Roger Jennings, in his recent post Controlling the Depth and Order of EntitySets for 1:Many Associations, makes a case for the importance of two features in an O/RM if you want to build data-centric web services using it: the ability to do a filtered relationship navigation, and the ability to either serialize a graph or at least re-create the graph on the other side of a web service boundary. Well, to be fair, he probably is asking for more than these two features, but there are two key things which are possible with the entity framework today (as of beta 3). So I thought I'd take a few minutes to explain how. I’m going to take these two topics out of order, though, because there are some important concepts related to re-creating an entity graph which I hope will help clarify things when it comes to filtered association loading.
Re-creating an entity graph across a web service boundary
While this is by no means a simple problem, for an important sub-set of the overall scenarios it’s pretty easy to solve this with the entity framework today. The thing which makes this possible is the beta 3 feature of serializable EntityReferences. In my previous post about Entity Relationship Concepts, I gave some background about relationship “stub” entries in the object state manager, and these are effectively what gets serialized when an EntityReference is serialized. Stubs are very versatile because they automatically upgrade to real entities either if the real entity is already present when the system tries to load a stub into the state manager or if a stub is present and a real entity is loaded. When you add to this the fact that the framework ensures that the state manager and its entries are automatically kept in sync with the collections and references on the objects, the result is a pretty simple mechanism for breaking a graph into pieces and then cleanly reassembling the whole.
Maybe a picture will help:
So, if you want to remote an object graph across a web service and you do not have many-many relationships, then you can just remote each of the entities which participate in the object graph individually (maybe just as an array of objects) and then attach all of them to an ObjectContext on the other side at which point the EF will recreate the graph for you. This is, in fact, part of how my general purpose container sample (promised as an illustration of strategy #4 in this post but not quite yet ready for sharing) works.
Filtered Association Loading
While it might be nice if there were a way to pass a predicate to either the Load method on EntityCollection and EntityReference or to the Include method on ObjectQuery, it is possible to accomplish these things today. If you want to filter a relationship load, one way to do it is with EntityCollection’s Attach method. As a simple example, if I wanted to load into a customer’s orders collection all orders with date > January 1, 2007, then I could do something like this:
customer.Orders.Attach(customer.Orders.CreateSourceQuery().Where(order => order.Date >= new DateTime(2007, 1, 1)));
The CreateSourceQuery method returns an ObjectQuery<T> which will retrieve the set of entities that Load would retrieve, I then refine that query to filter to the subset of orders we really want and call Attach which tells the collection to incorporate the retrieved orders as though they were Loaded.

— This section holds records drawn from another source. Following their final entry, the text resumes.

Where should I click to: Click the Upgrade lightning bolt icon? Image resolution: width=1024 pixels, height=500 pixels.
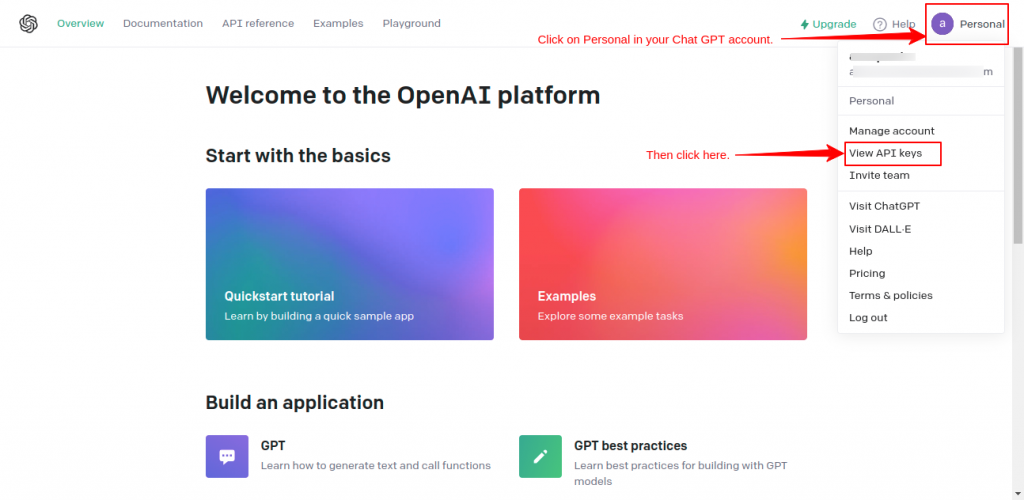pyautogui.click(x=804, y=24)
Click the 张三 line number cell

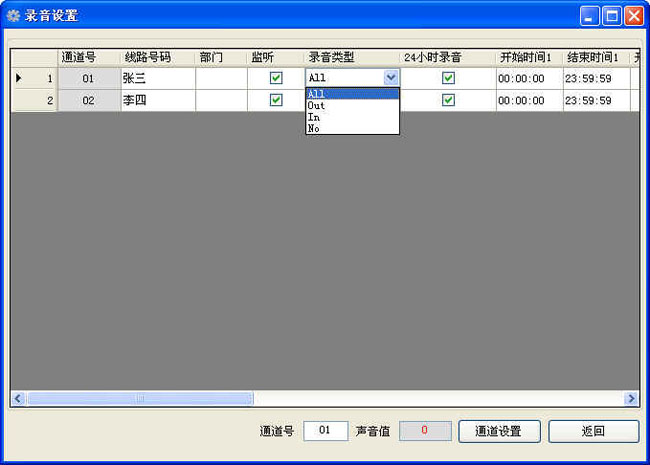(x=157, y=78)
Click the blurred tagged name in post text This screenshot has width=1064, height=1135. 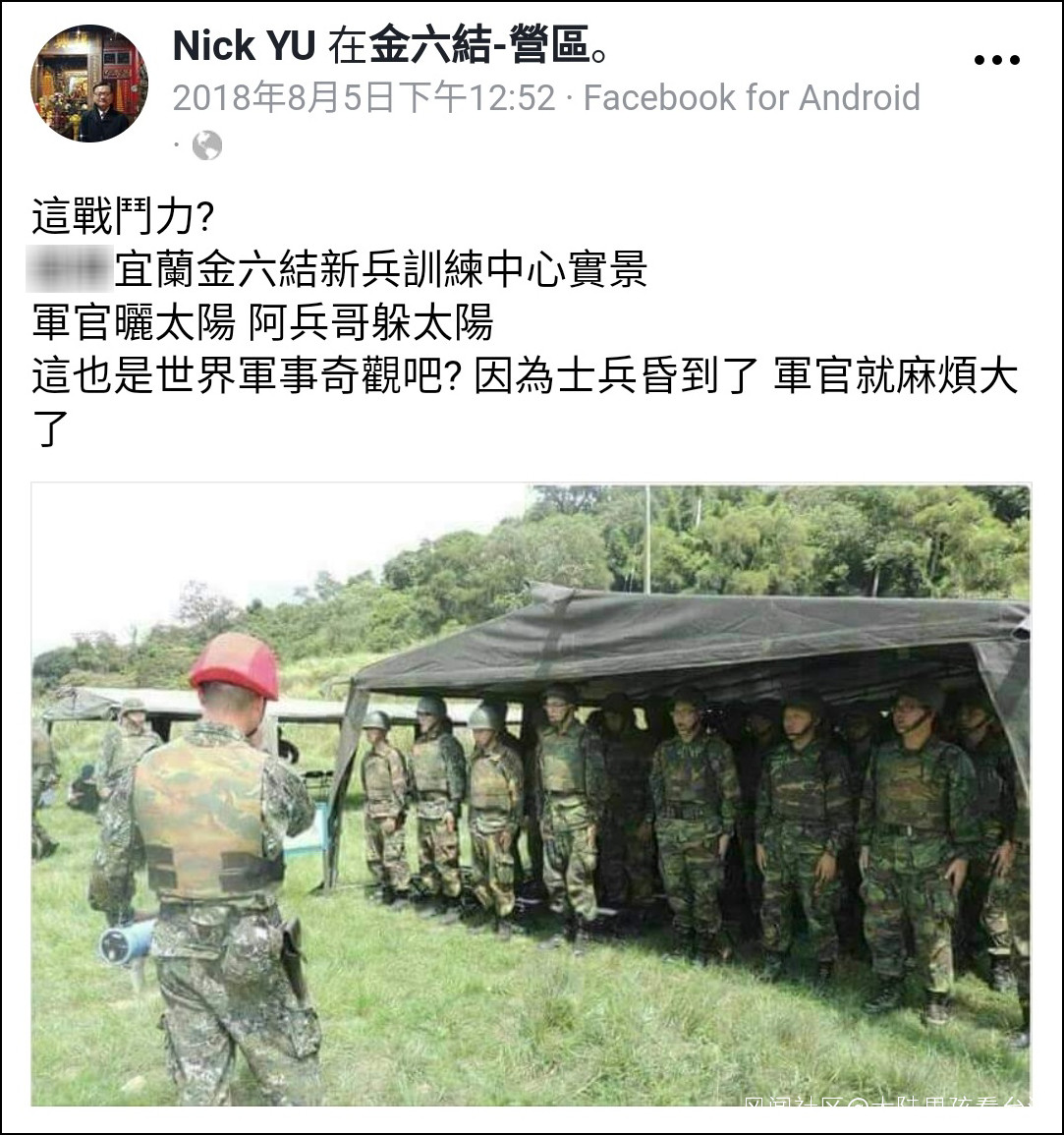(70, 268)
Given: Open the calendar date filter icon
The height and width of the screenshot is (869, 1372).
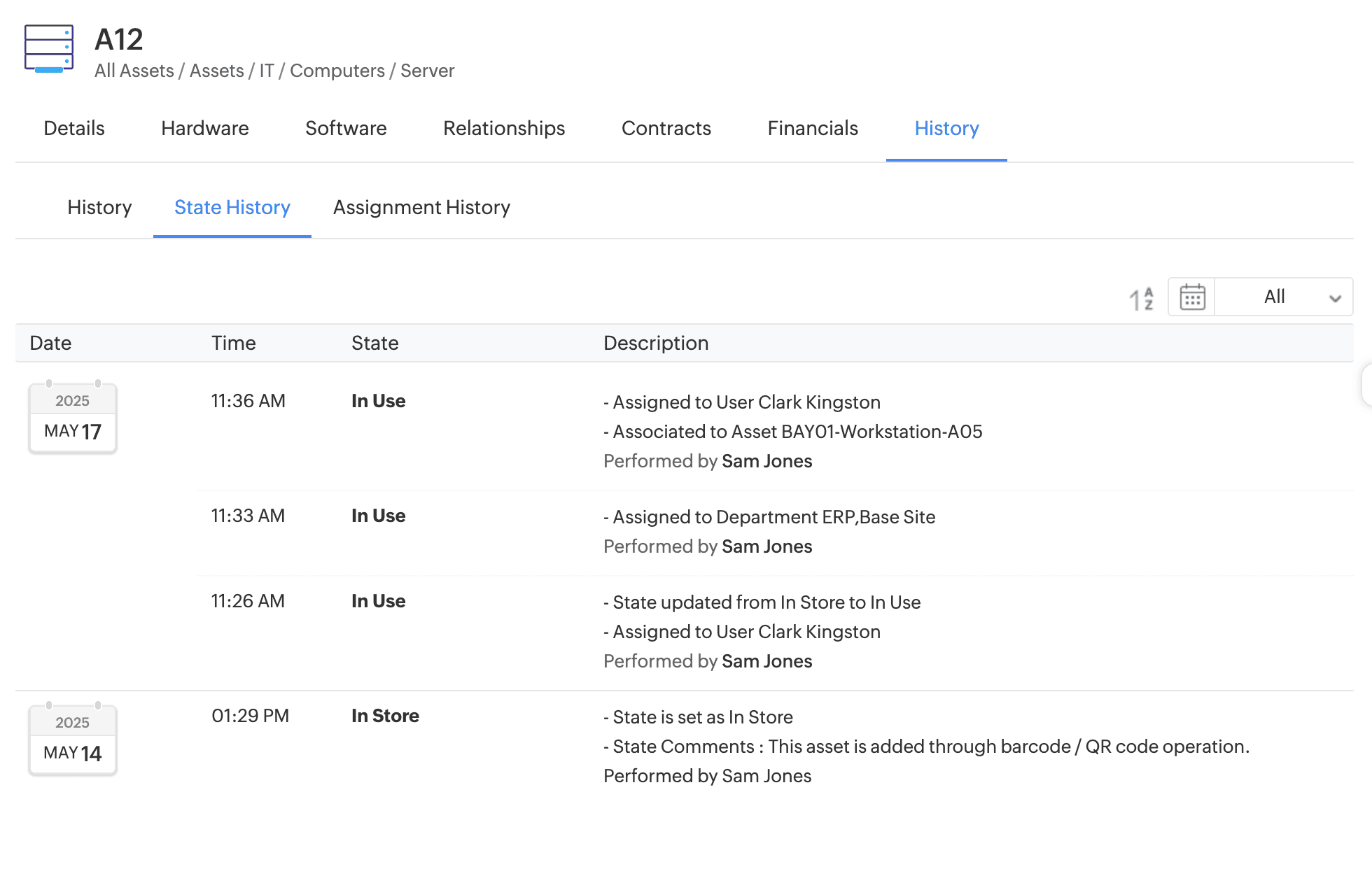Looking at the screenshot, I should point(1192,297).
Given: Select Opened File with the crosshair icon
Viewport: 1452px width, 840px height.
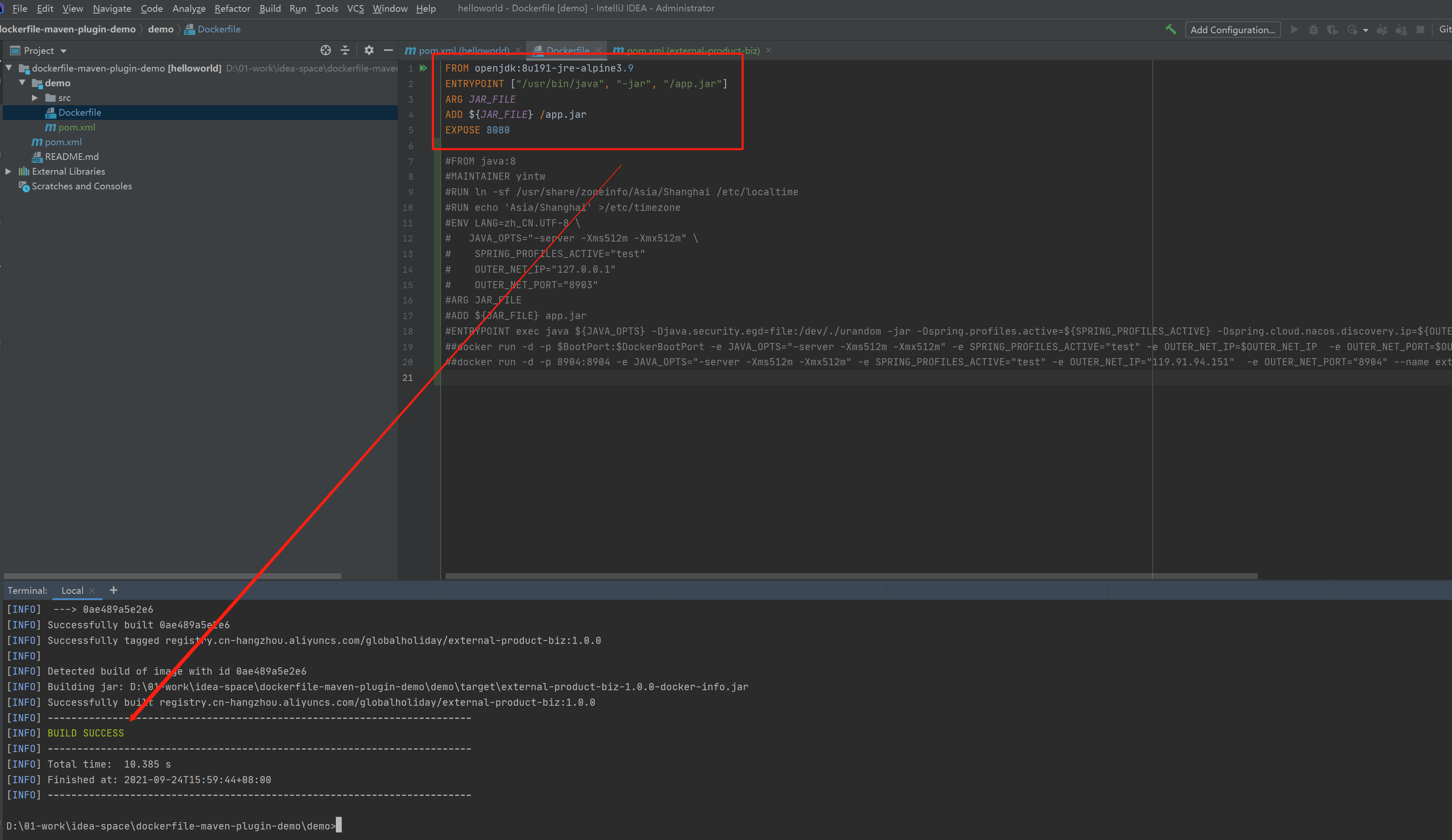Looking at the screenshot, I should [326, 50].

Another interesting trick is the fact that object services automatically rewrites ObjectQueries (except those with merge option of NoTracking) to automatically bring along the EntityKey for EntityReferences and then creates the relationship entries and stubs as needed when the results of the query are attached to the context. What this means in practice is that the above operation could also have been accomplished without the attach call just by creating the filtered query and enumerating its results—as the results are enumerated, objects are materialized and attached to the state manager and (like in the diagram above) the orders bring along the keys of their corresponding customers and cause the graph to be fixed up to match.
What this means for the include statement is that there are multiple ways to load a set of customers with a filtered set of related orders:
1) You could query the customers and as you iterate over each one you could use the trick above to query the filtered set of orders for that customer and load them in. This would, unfortunately, result in n+1 queries (where n is the number of customers).
foreach(Customer c in db.Customers)
c.Orders.Attach(c.Orders.CreateSourceQuery().Where(o => o.Date >= new DateTime(2007, 1, 1)));
// do stuff
2) You could query the customers and then once you were done iterating over all of them you could just query for all orders since January 1, 2007. This would require only 2 queries, and it would recreate the graph for you automatically. The only downside is that if you filtered to a subset of all the customers in your first query, then you would have to apply a similar filter to your orders query or else you would retrieve orders for customers you weren’t interested in.
var customers = new List<Customer>(db.Customers);
var orders = new List<Order>(db.Orders.Where(o => o.Date >= new DateTime(2007, 1, 1)));
foreach (Customer c in customers)
// do stuff
3) You could create a projection query which retrieved customers in the first column and collections of orders for that customer in the second column and then attach the collection in the second column to the collection property on the customers. This would use only one query.
foreach (var customerAndOrders in from c in db.Customers
Customer = c,
Orders = (from o in c.Orders
where o.Date >= new DateTime(2007, 1, 1)
// do stuff
Well, it’s growing late in the afternoon on the Friday before Christmas, and my family is calling me home. So I’ll leave you with this. Here’s hoping that all of you have a wonderful holiday and new year!